● YOUR GOAL
Pick out and copy every line below that has the word "search".

● RECORD EXTRACTS
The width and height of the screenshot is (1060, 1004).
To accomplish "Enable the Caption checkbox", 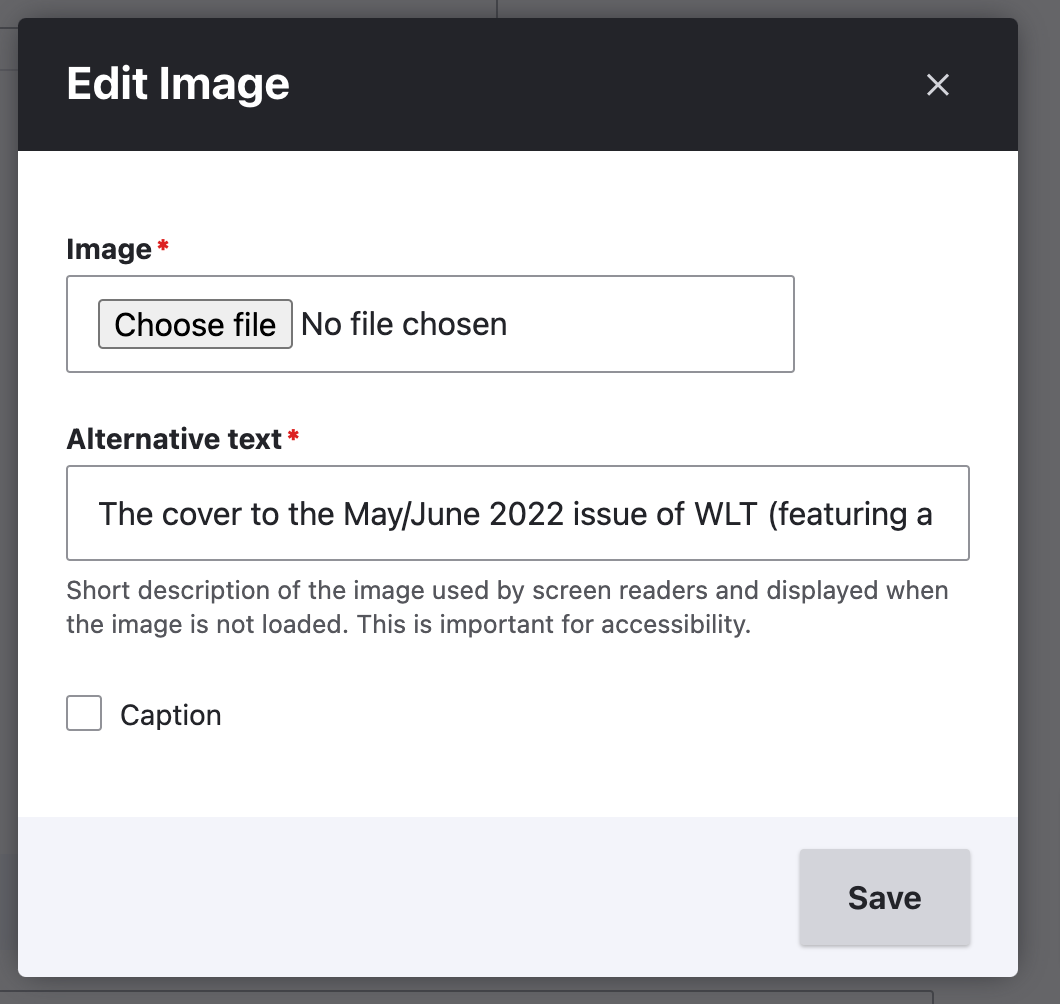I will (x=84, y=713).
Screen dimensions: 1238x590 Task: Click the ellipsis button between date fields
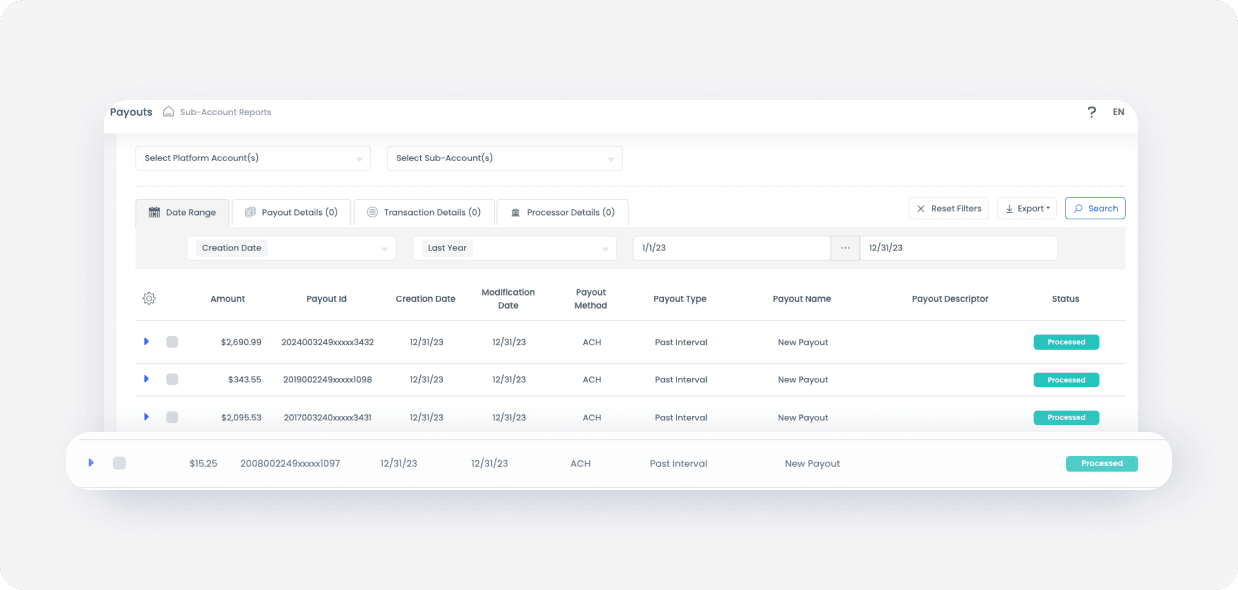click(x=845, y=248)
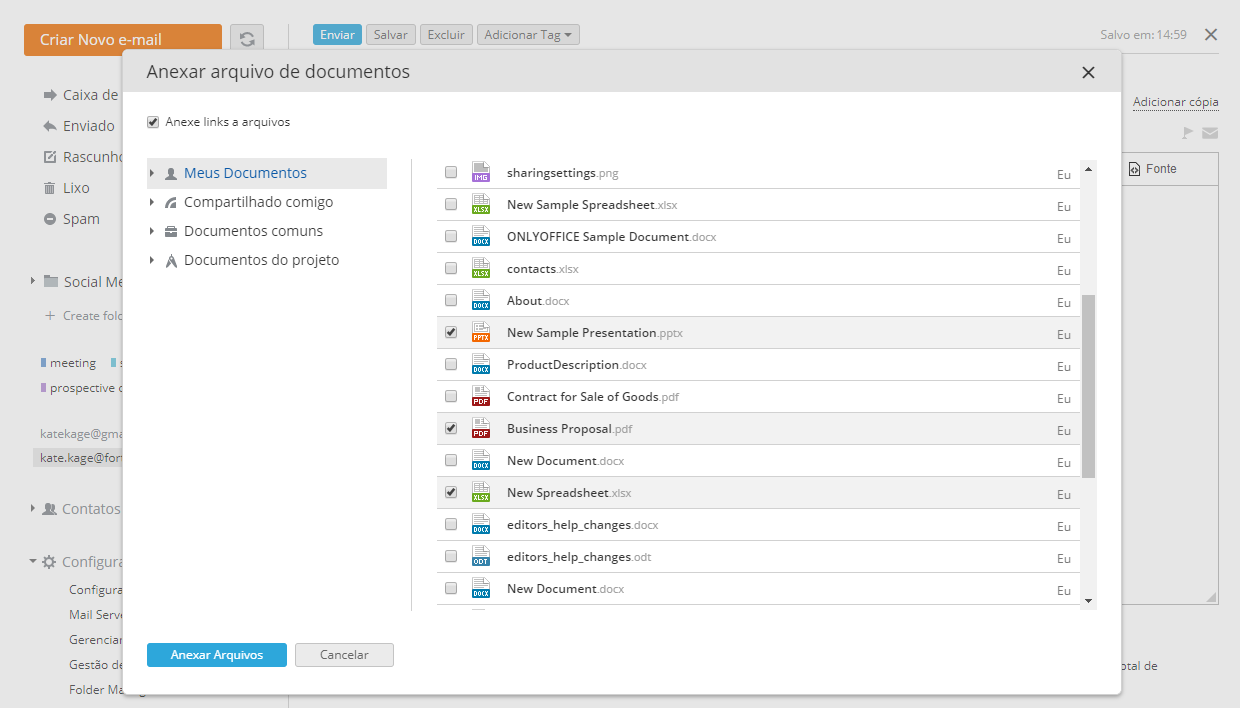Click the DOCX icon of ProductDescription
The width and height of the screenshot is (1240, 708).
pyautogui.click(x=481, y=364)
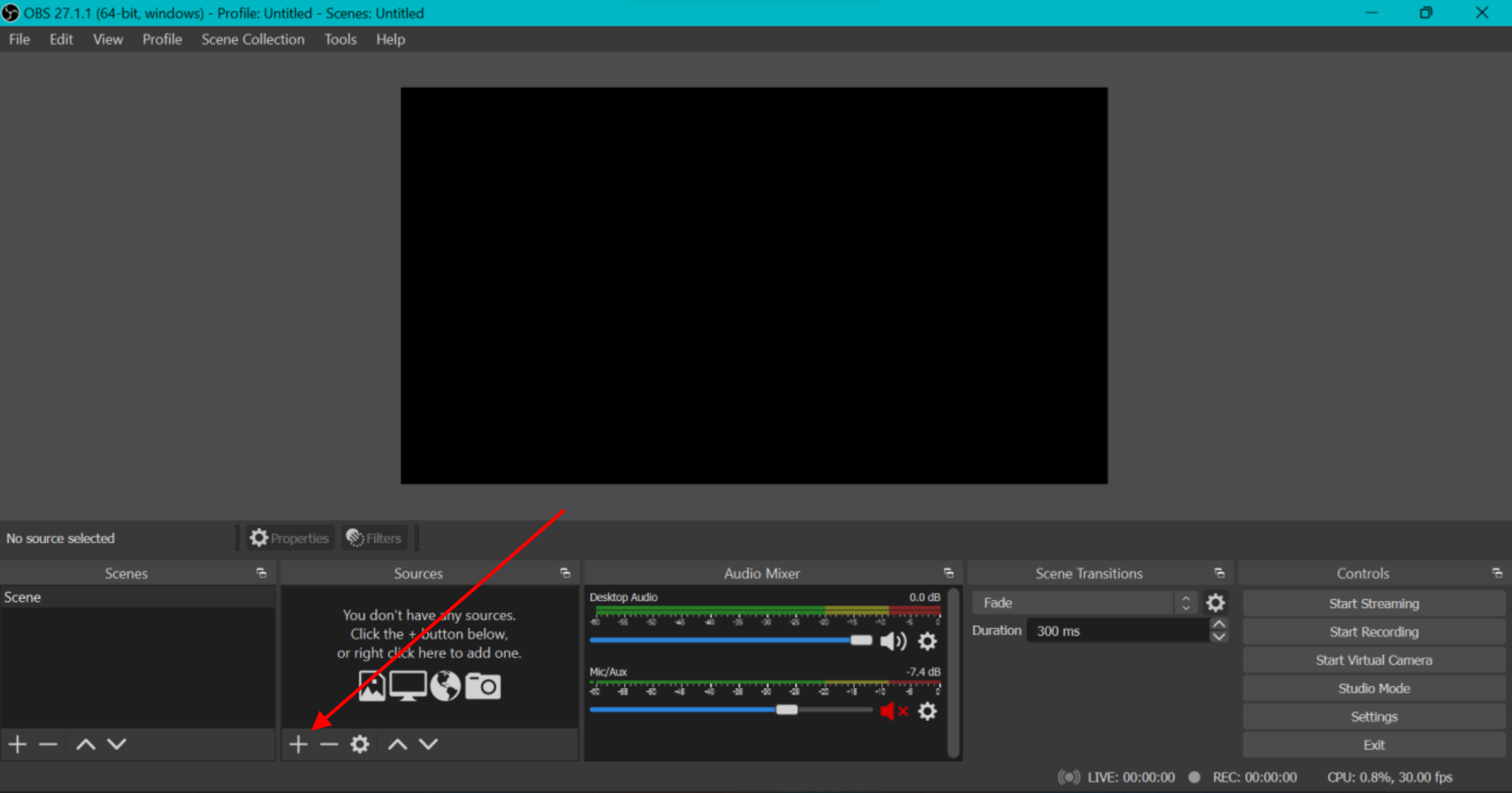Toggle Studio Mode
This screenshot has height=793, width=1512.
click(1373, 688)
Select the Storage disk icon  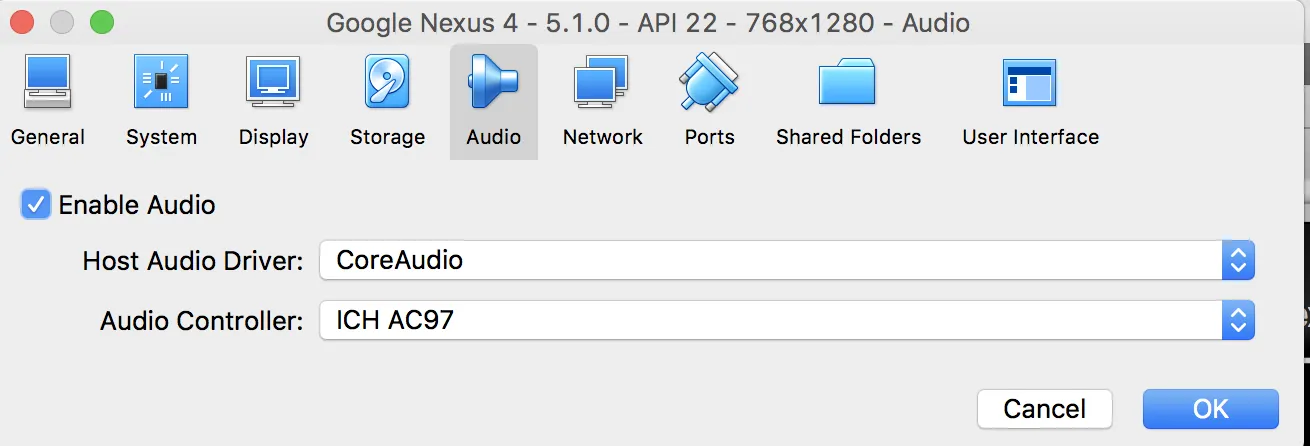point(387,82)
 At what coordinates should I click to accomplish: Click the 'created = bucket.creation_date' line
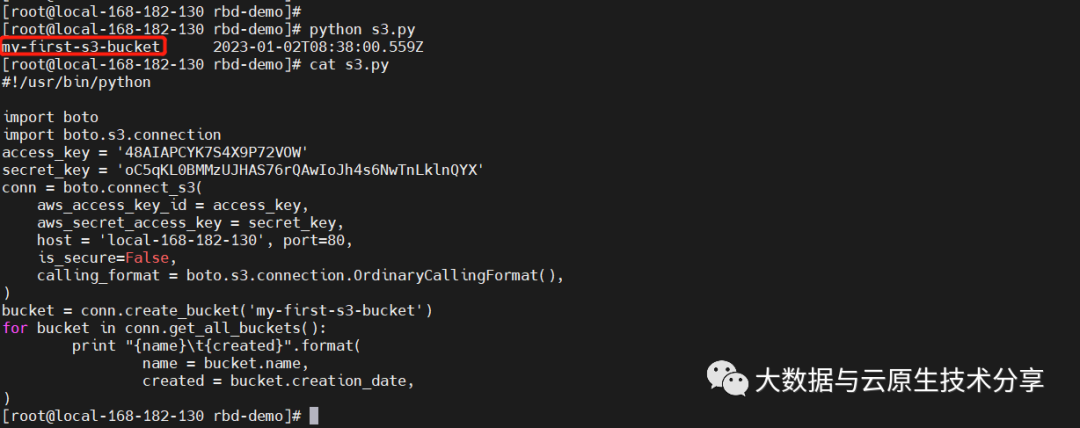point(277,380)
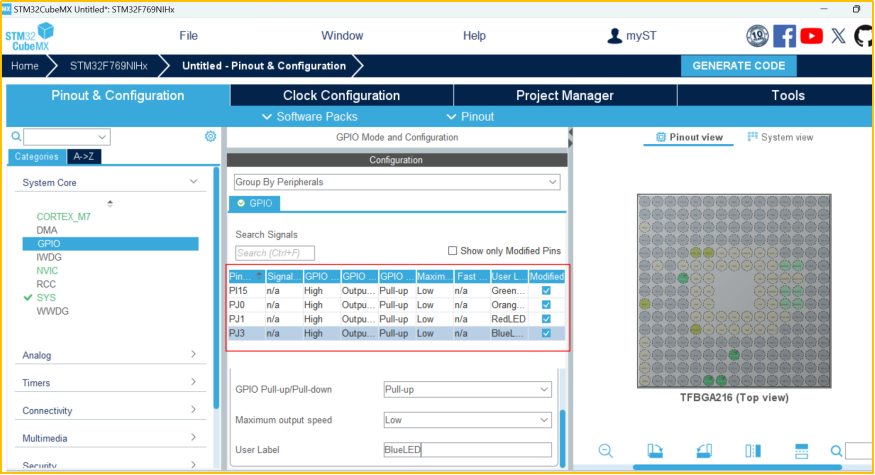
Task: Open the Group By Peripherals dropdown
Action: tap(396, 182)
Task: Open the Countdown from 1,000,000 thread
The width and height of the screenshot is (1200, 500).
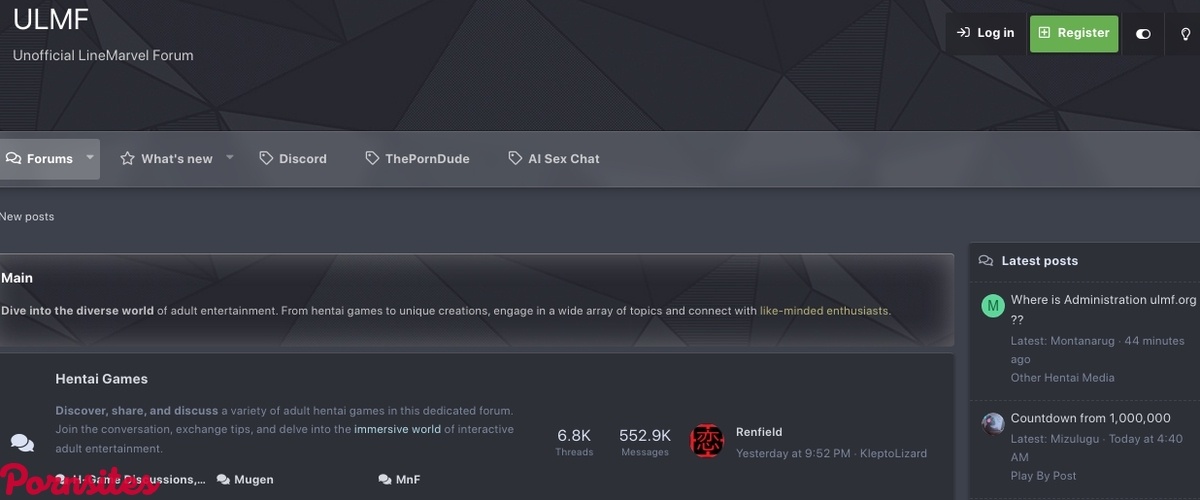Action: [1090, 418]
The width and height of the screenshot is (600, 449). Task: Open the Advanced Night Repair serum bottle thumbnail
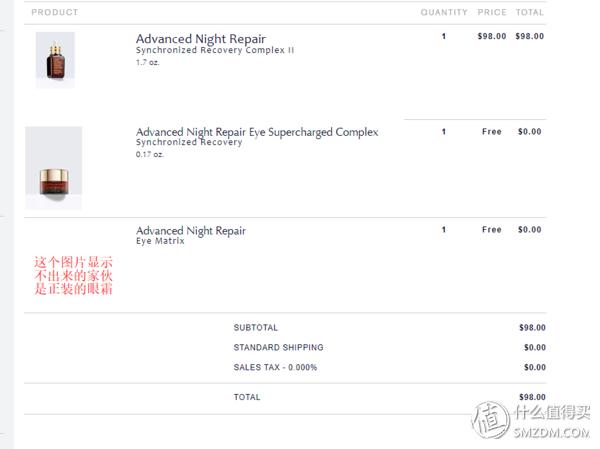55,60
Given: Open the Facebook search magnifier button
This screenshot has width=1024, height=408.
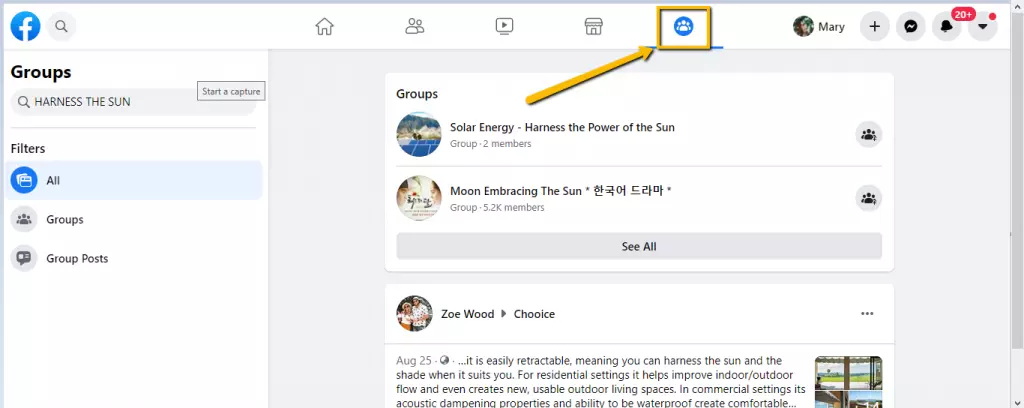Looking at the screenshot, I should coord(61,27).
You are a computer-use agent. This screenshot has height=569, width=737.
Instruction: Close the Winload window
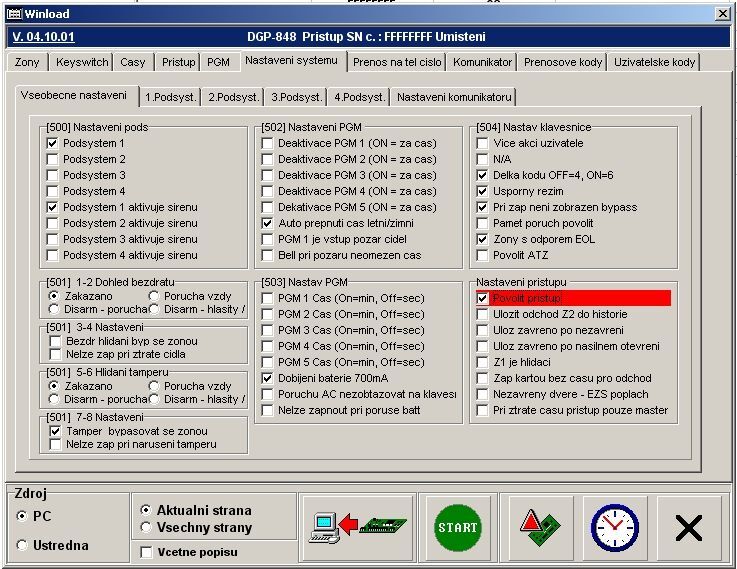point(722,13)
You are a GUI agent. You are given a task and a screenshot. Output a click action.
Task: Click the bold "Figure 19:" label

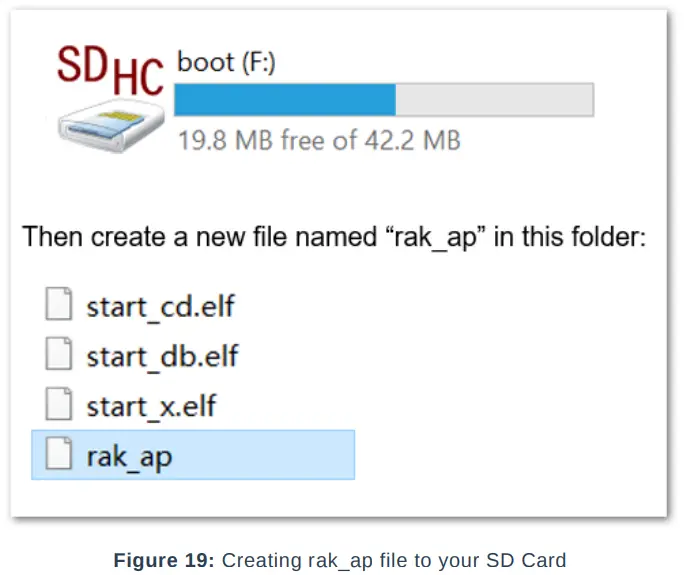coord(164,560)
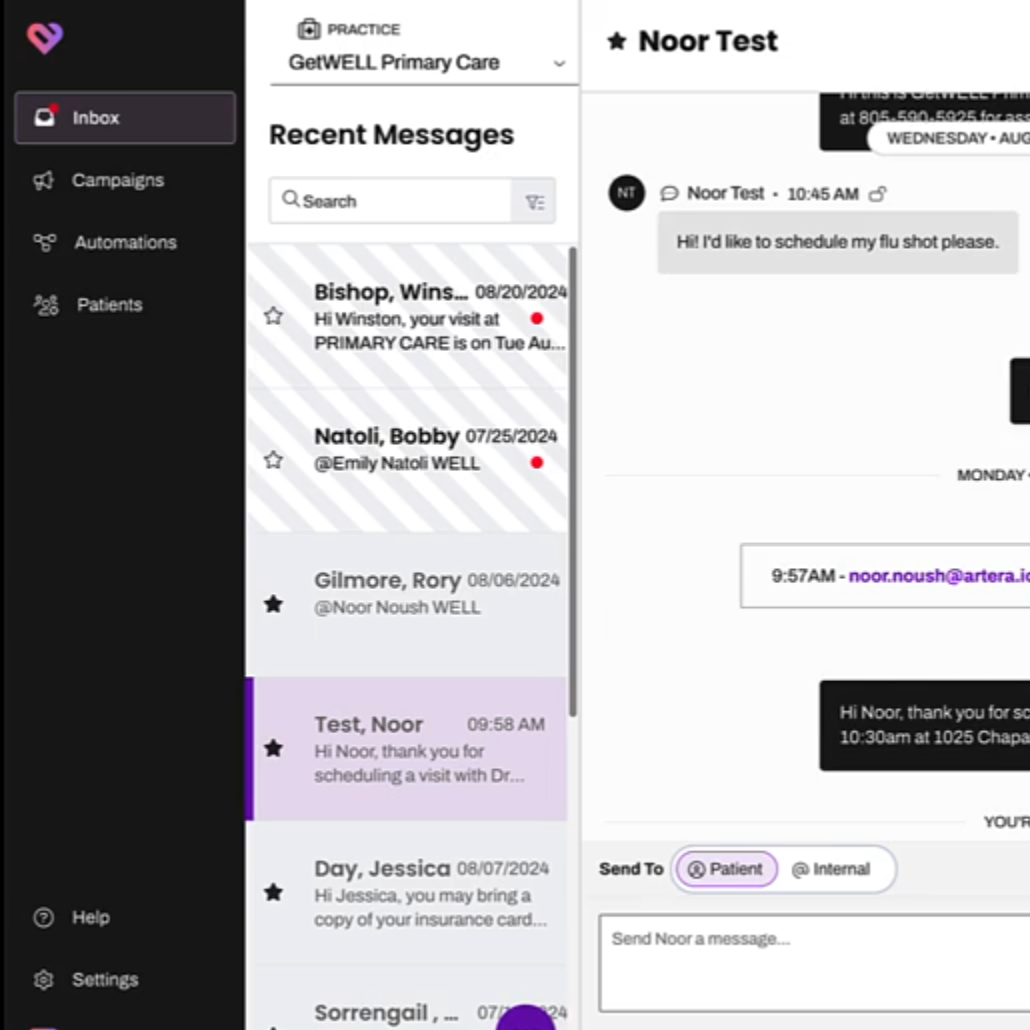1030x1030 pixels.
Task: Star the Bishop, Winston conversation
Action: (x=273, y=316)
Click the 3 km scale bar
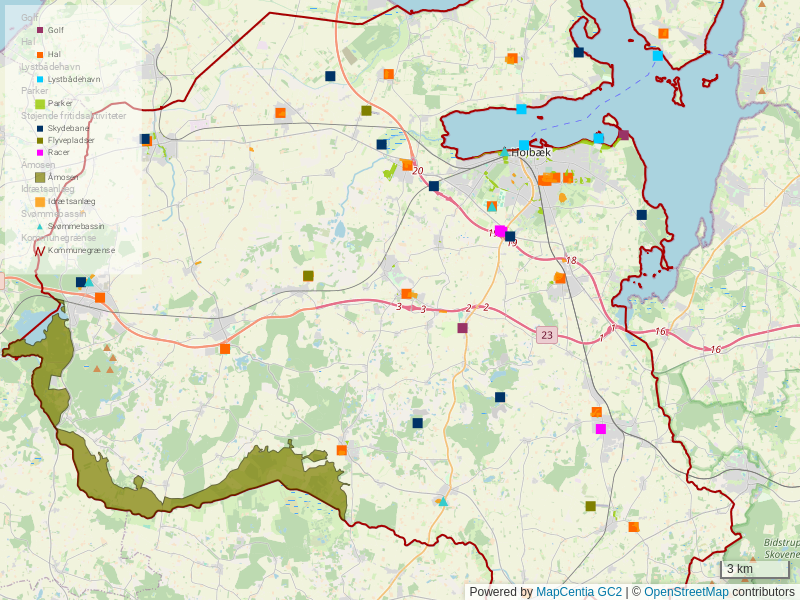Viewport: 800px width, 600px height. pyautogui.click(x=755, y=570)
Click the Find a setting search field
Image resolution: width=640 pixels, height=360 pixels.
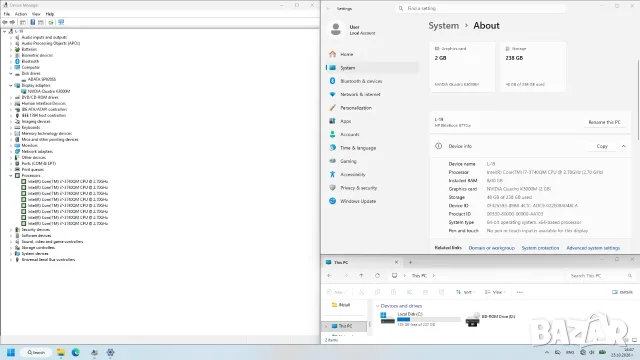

● COMPLETED EXERCISE
Given: Open the Facebook search magnifier button
Click the Find a setting search field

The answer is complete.